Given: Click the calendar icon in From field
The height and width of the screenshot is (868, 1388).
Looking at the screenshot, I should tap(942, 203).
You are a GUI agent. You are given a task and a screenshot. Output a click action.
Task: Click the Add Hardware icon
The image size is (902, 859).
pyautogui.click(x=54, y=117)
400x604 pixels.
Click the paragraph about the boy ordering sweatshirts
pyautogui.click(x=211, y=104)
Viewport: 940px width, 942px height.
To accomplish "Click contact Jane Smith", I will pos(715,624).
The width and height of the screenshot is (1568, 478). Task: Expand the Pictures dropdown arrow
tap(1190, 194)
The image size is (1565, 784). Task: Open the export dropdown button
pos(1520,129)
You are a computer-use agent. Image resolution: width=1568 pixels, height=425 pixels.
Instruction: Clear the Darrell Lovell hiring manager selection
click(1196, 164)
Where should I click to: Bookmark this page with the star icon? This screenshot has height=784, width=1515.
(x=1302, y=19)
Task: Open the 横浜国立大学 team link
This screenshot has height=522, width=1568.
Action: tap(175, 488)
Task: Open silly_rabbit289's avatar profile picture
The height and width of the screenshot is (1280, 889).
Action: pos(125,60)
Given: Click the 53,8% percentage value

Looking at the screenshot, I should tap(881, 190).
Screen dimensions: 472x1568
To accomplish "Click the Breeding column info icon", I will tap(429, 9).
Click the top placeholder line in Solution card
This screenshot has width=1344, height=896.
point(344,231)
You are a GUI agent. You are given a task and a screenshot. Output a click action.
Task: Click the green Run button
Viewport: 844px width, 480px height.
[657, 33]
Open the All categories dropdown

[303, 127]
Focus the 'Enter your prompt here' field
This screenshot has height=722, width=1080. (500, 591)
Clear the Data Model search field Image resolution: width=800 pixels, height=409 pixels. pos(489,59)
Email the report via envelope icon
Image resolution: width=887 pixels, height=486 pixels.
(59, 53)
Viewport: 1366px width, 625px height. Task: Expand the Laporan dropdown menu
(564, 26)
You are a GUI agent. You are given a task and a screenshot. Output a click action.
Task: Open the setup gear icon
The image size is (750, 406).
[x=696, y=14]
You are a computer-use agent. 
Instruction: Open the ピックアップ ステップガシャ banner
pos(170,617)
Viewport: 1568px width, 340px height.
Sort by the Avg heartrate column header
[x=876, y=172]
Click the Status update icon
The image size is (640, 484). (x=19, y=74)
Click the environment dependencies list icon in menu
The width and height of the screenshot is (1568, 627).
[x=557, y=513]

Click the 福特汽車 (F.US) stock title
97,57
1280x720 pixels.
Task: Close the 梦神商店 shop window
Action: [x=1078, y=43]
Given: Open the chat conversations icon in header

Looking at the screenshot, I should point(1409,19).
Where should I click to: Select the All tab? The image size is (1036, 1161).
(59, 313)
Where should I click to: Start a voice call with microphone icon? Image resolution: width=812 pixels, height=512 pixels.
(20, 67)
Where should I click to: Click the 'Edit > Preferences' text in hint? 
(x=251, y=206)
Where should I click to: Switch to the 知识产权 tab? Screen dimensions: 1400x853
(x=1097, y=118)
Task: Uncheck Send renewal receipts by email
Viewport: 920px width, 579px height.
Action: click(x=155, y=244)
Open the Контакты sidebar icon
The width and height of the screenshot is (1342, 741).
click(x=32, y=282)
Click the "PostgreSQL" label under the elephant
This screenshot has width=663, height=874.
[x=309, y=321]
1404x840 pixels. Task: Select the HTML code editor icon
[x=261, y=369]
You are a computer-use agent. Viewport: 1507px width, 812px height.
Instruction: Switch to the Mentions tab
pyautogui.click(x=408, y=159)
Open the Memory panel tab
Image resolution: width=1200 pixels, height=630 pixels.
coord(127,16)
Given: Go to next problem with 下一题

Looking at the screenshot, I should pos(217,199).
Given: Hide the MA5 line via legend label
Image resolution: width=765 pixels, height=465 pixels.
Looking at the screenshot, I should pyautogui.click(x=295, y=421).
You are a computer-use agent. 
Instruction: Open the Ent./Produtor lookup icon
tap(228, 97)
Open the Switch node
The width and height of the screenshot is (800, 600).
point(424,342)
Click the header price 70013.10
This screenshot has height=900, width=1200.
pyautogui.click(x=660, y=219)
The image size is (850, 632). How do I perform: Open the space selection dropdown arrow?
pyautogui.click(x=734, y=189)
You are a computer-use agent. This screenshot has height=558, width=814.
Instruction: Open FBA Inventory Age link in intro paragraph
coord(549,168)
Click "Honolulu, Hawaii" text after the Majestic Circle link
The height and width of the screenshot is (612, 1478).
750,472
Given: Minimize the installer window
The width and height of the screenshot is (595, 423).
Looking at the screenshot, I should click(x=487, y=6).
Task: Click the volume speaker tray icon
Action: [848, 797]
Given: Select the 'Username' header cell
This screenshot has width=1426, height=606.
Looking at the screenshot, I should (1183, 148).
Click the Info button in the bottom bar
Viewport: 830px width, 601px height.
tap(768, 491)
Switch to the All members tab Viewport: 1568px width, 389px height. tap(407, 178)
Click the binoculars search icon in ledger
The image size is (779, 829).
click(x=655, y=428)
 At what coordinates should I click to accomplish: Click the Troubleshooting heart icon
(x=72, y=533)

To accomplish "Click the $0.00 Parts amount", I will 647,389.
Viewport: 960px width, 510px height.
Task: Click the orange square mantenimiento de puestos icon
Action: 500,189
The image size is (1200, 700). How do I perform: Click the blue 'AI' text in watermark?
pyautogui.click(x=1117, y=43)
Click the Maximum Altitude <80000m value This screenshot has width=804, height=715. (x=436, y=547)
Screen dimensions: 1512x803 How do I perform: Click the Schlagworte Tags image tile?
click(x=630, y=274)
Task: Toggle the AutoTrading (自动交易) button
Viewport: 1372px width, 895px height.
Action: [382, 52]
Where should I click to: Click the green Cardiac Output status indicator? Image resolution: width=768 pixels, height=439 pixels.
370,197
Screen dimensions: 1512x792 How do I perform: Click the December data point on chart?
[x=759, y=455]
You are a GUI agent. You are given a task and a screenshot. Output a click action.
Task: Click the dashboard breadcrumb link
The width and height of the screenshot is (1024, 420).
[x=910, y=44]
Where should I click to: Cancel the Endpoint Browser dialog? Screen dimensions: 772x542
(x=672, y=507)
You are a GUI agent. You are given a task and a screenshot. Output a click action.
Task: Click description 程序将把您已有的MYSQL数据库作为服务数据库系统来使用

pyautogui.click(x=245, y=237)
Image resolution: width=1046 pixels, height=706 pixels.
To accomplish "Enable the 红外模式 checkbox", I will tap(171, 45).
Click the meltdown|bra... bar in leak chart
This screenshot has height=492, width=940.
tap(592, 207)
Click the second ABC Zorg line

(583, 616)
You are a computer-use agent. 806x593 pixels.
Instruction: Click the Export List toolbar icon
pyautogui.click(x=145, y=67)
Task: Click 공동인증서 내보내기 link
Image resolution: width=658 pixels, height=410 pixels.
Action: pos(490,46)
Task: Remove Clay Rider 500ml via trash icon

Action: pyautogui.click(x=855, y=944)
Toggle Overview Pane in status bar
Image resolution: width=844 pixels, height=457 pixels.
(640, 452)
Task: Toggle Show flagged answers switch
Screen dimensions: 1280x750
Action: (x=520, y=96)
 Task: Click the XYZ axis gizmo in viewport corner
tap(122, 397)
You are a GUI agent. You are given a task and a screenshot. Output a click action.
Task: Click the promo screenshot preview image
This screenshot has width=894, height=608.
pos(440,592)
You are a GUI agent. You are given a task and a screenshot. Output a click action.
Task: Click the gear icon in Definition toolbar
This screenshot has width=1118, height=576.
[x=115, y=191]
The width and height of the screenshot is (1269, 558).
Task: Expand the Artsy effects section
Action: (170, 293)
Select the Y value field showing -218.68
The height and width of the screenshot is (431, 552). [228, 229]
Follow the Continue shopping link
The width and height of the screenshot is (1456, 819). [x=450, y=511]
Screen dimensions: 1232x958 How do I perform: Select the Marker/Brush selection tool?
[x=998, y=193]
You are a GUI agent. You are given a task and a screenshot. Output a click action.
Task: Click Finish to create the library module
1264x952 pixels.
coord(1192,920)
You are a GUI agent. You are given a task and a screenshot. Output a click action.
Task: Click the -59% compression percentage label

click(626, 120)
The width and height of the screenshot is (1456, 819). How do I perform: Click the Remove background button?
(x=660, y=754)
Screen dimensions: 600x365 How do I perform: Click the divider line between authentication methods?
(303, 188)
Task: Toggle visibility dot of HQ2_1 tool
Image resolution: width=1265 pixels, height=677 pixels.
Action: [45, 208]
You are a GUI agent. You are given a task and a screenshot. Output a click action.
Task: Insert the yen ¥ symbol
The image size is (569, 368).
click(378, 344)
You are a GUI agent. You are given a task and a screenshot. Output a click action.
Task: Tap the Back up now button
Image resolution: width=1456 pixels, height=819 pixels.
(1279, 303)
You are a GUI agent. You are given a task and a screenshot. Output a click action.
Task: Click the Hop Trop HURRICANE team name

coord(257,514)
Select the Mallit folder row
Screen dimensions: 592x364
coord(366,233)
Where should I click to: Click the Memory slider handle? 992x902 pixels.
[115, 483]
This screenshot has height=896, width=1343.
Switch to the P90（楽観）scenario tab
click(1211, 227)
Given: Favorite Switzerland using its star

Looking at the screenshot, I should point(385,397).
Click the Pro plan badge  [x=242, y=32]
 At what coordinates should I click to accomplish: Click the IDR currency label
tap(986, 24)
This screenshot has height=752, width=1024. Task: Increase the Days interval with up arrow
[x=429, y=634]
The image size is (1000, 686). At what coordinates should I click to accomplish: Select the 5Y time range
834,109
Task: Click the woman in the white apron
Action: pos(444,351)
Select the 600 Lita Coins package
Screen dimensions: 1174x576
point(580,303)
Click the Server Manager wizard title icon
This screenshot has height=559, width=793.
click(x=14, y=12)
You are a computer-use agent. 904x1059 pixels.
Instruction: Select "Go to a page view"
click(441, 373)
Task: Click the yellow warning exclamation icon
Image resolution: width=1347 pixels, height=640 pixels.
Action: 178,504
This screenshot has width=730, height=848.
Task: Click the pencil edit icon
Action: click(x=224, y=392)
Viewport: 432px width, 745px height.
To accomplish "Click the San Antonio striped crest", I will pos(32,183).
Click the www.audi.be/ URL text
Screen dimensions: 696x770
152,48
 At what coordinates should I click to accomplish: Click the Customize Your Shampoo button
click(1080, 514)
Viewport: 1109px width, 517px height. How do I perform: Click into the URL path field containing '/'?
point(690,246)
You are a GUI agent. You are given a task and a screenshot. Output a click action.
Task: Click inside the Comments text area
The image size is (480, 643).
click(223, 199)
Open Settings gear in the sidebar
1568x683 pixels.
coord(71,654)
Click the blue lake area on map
+--
# EXERCISE PROMPT:
Return each line from the records that includes the word "computer".

# PROBLEM SOLUTION:
You are a computer-use agent. Image resolution: width=1568 pixels, height=425 pixels.
You are a computer-use agent. 
You are a computer-use agent. Viewport: 1507px width, 812px height.
You are a computer-use agent. 
You are a computer-use agent. This screenshot has height=558, width=814.
You are a computer-use agent. 806x593 pixels.
You are a computer-use agent. 904x1059 pixels.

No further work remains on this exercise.